# Assigned task:
Pictures aside, each record should be reproduced exactly.
Information given section start
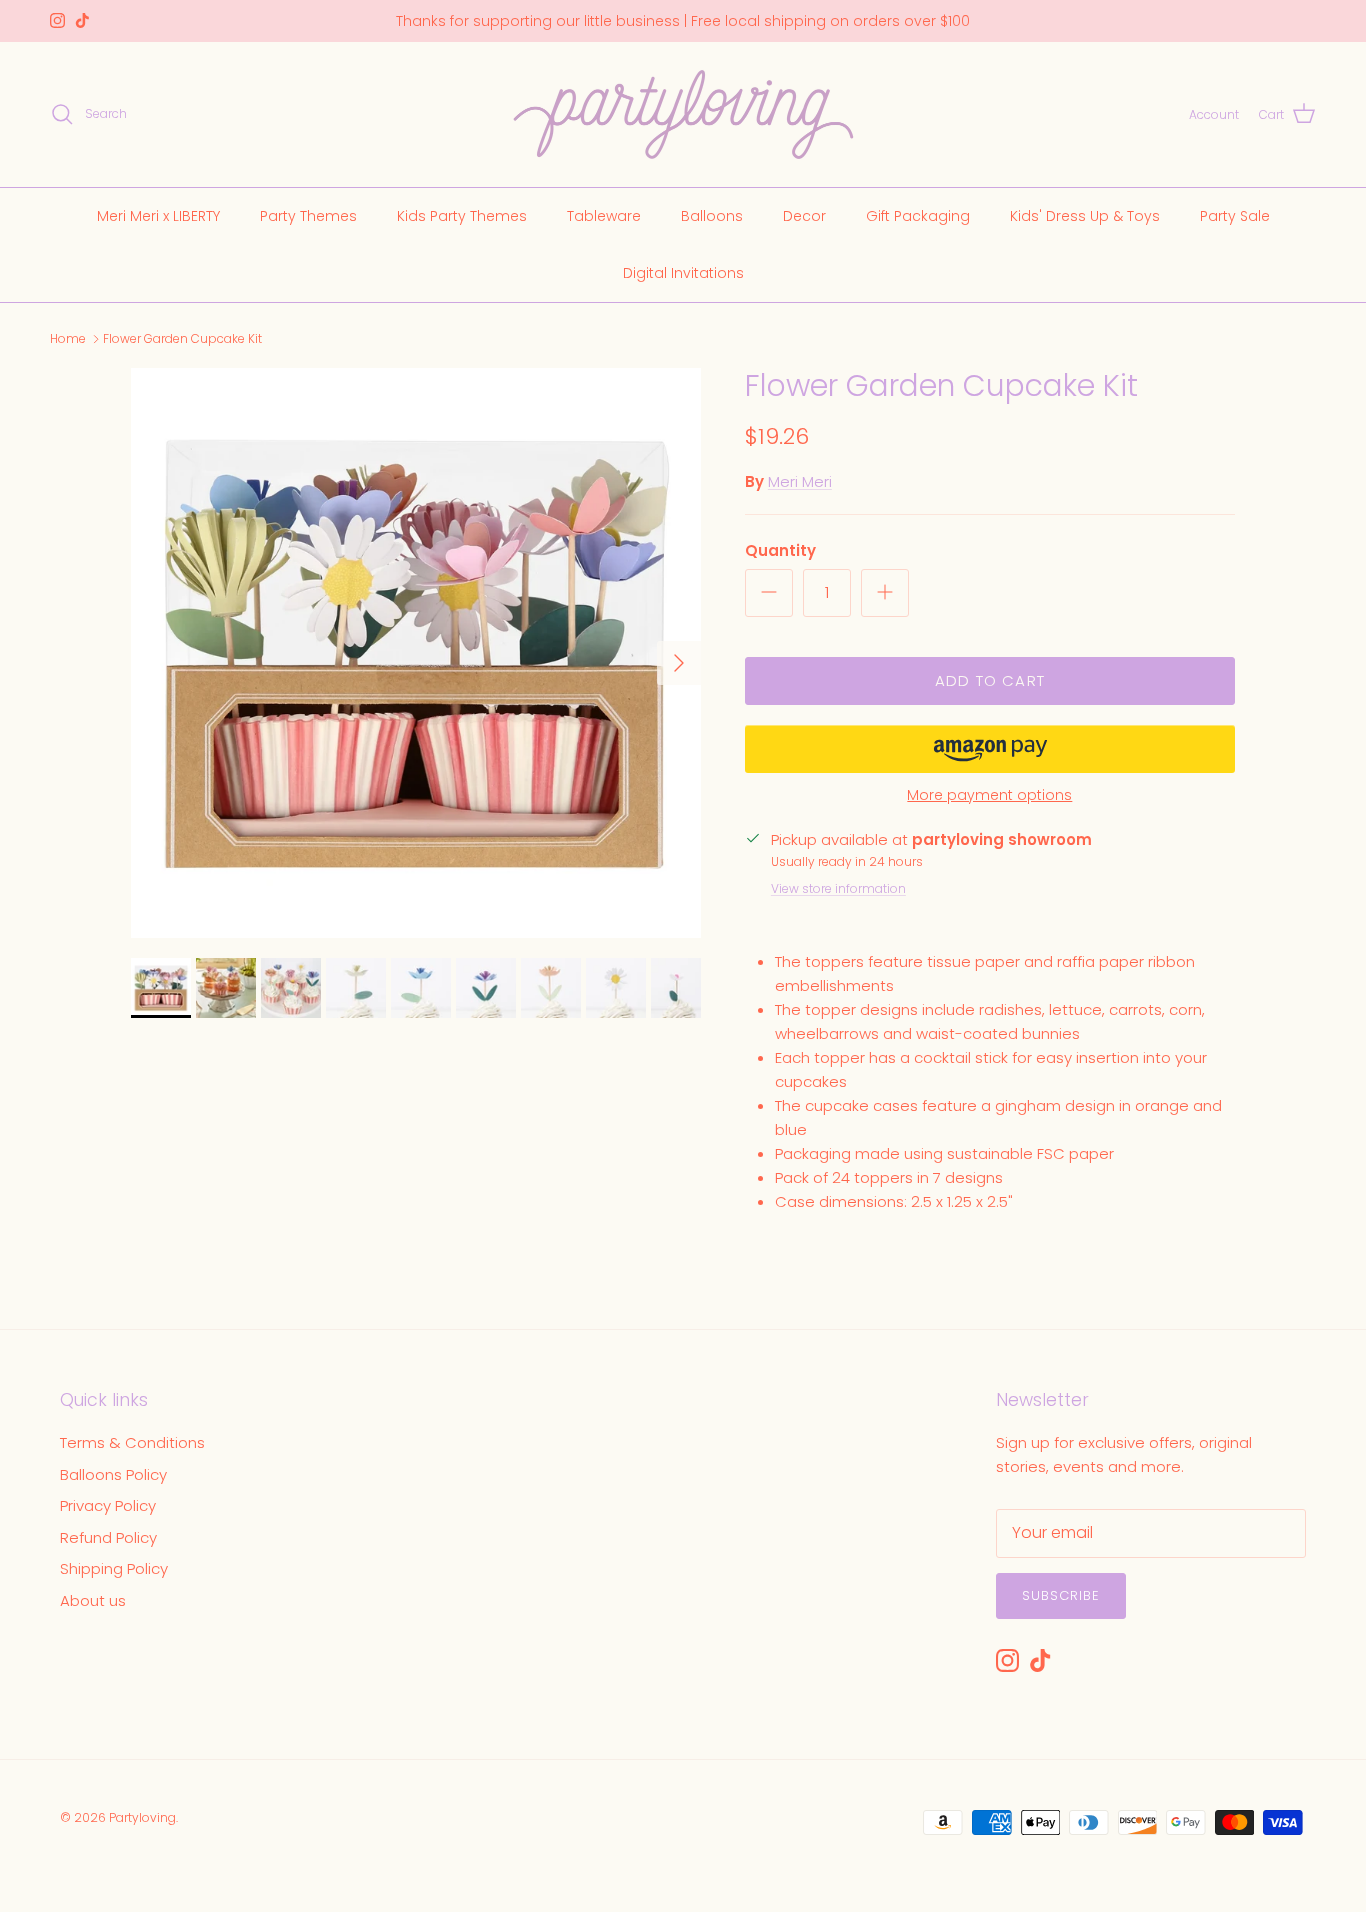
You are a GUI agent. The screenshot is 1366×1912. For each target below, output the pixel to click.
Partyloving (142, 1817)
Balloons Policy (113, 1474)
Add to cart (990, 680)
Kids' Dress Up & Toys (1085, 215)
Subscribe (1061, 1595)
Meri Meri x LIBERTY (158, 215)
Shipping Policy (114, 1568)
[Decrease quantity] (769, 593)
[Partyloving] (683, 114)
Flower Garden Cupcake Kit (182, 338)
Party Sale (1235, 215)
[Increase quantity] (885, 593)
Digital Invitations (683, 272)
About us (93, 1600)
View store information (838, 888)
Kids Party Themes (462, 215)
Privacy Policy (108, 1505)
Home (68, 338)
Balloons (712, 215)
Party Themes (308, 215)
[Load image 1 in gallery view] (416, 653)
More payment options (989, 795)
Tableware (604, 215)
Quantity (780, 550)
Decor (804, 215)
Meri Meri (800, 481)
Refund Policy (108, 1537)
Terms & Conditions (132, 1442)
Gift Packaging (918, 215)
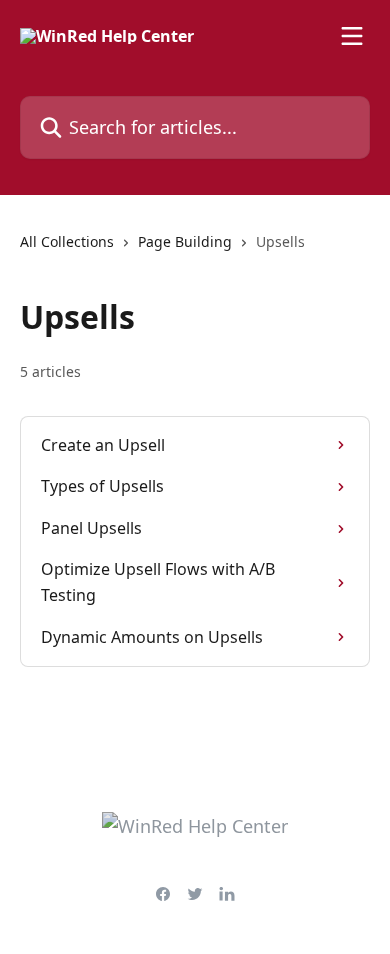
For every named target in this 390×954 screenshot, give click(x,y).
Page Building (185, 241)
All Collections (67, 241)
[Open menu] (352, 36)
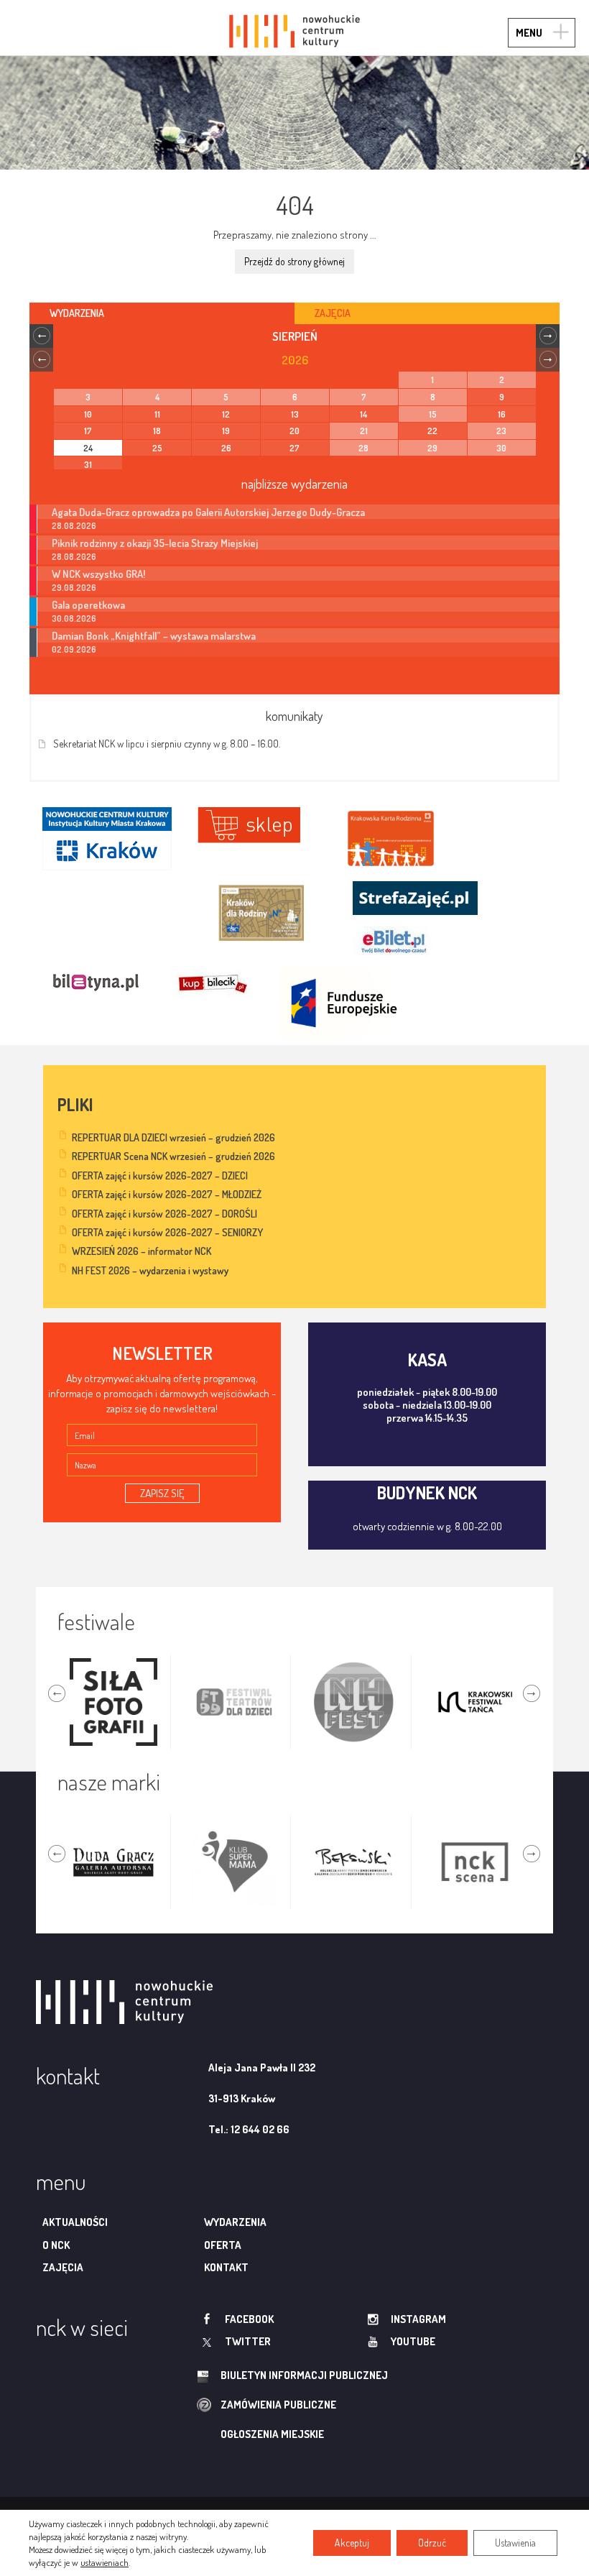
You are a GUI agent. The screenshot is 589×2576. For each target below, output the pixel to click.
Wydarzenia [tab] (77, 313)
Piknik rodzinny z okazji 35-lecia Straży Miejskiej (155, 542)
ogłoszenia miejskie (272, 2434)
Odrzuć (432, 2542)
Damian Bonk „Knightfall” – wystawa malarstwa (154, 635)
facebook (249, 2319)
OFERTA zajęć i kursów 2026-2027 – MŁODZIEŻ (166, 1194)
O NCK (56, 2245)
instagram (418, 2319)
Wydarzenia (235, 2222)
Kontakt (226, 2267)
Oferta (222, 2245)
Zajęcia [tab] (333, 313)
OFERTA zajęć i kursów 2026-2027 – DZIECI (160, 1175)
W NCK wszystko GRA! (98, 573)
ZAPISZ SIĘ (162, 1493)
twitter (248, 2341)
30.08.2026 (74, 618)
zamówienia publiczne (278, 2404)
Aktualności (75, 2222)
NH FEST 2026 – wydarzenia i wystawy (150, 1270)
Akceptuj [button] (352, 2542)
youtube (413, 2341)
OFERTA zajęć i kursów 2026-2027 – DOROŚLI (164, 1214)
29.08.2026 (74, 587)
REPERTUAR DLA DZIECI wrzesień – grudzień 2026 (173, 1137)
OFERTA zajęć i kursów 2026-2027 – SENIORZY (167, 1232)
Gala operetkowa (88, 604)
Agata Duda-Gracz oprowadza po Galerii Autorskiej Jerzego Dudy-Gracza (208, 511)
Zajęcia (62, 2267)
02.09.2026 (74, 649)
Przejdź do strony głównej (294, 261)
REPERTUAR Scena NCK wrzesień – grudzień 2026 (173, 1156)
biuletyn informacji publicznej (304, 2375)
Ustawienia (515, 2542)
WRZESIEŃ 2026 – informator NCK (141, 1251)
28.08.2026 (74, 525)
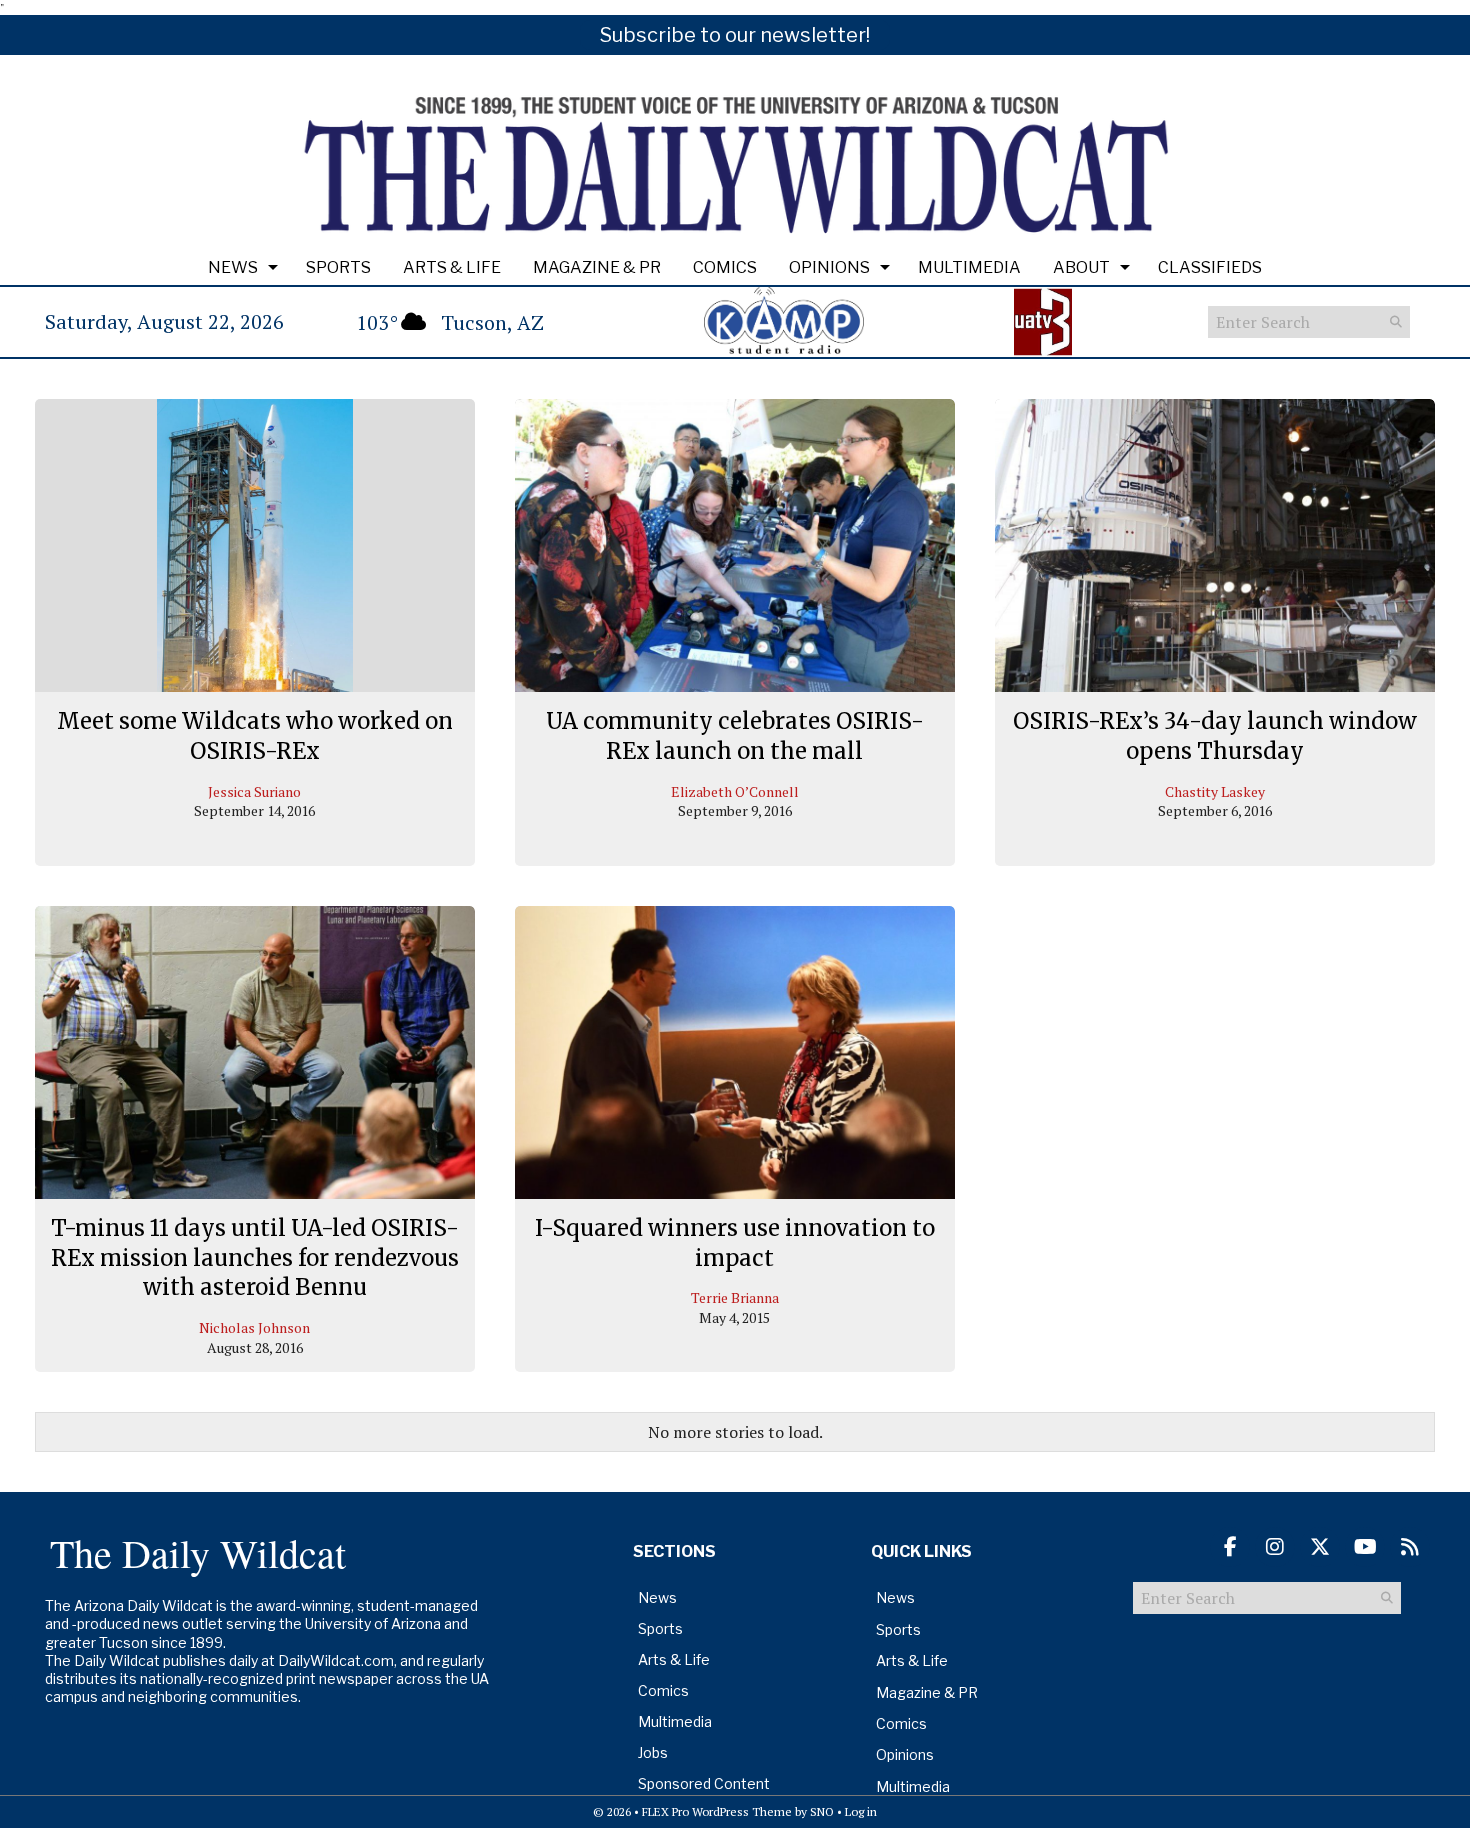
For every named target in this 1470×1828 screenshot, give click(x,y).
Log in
Information given section end
# Result:
You are a GUI agent. The screenshot is 1366×1912. For each target below, output the pixel to click.
Partyloving (142, 1817)
Balloons Policy (113, 1474)
Add to cart (990, 680)
Kids' Dress Up & Toys (1085, 215)
Subscribe (1061, 1595)
Meri Meri x LIBERTY (158, 215)
Shipping Policy (114, 1568)
[Decrease quantity] (769, 593)
[Partyloving] (683, 114)
Flower Garden Cupcake Kit (182, 338)
Party Sale (1235, 215)
[Increase quantity] (885, 593)
Digital Invitations (683, 272)
About us (93, 1600)
View store information (838, 888)
Kids Party Themes (462, 215)
Privacy Policy (108, 1505)
Home (68, 338)
Balloons (712, 215)
Party Themes (308, 215)
[Load image 1 in gallery view] (416, 653)
More payment options (989, 795)
Tableware (604, 215)
Quantity (780, 550)
Decor (804, 215)
Meri Meri (800, 481)
Refund Policy (108, 1537)
Terms & Conditions (132, 1442)
Gift Packaging (918, 215)
For every named target in this 390×954 screenshot, give click(x,y).
Page Building (185, 241)
All Collections (67, 241)
[Open menu] (352, 36)
You are a GUI agent. The screenshot is 589×2576. For each target below, output the pixel to click.
Wydarzenia [tab] (77, 313)
Piknik rodzinny z okazji 35-lecia Straży Miejskiej (155, 542)
ogłoszenia miejskie (272, 2434)
Odrzuć (432, 2542)
Damian Bonk „Knightfall” – wystawa malarstwa (154, 635)
facebook (249, 2319)
OFERTA zajęć i kursów 2026-2027 – MŁODZIEŻ (166, 1194)
O NCK (56, 2245)
instagram (418, 2319)
Wydarzenia (235, 2222)
Kontakt (226, 2267)
Oferta (222, 2245)
Zajęcia [tab] (333, 313)
OFERTA zajęć i kursów 2026-2027 – DZIECI (160, 1175)
W NCK wszystko GRA! (98, 573)
ZAPISZ SIĘ (162, 1493)
twitter (248, 2341)
30.08.2026 (74, 618)
zamówienia publiczne (278, 2404)
Aktualności (75, 2222)
NH FEST 2026 – wydarzenia i wystawy (150, 1270)
Akceptuj [button] (352, 2542)
youtube (413, 2341)
OFERTA zajęć i kursów 2026-2027 – DOROŚLI (164, 1214)
29.08.2026 (74, 587)
REPERTUAR DLA DZIECI wrzesień – grudzień 2026 (173, 1137)
OFERTA zajęć i kursów 2026-2027 – SENIORZY (167, 1232)
Gala operetkowa (88, 604)
Agata Duda-Gracz oprowadza po Galerii Autorskiej Jerzego Dudy-Gracza (208, 511)
Zajęcia (62, 2267)
02.09.2026 (74, 649)
Przejdź do strony głównej (294, 261)
REPERTUAR Scena NCK wrzesień – grudzień 2026 (173, 1156)
biuletyn informacji publicznej (304, 2375)
Ustawienia (515, 2542)
WRZESIEŃ 2026 – informator NCK (141, 1251)
28.08.2026 (74, 525)
For every named target in this 1470×1828 screenshot, give click(x,y).
Log in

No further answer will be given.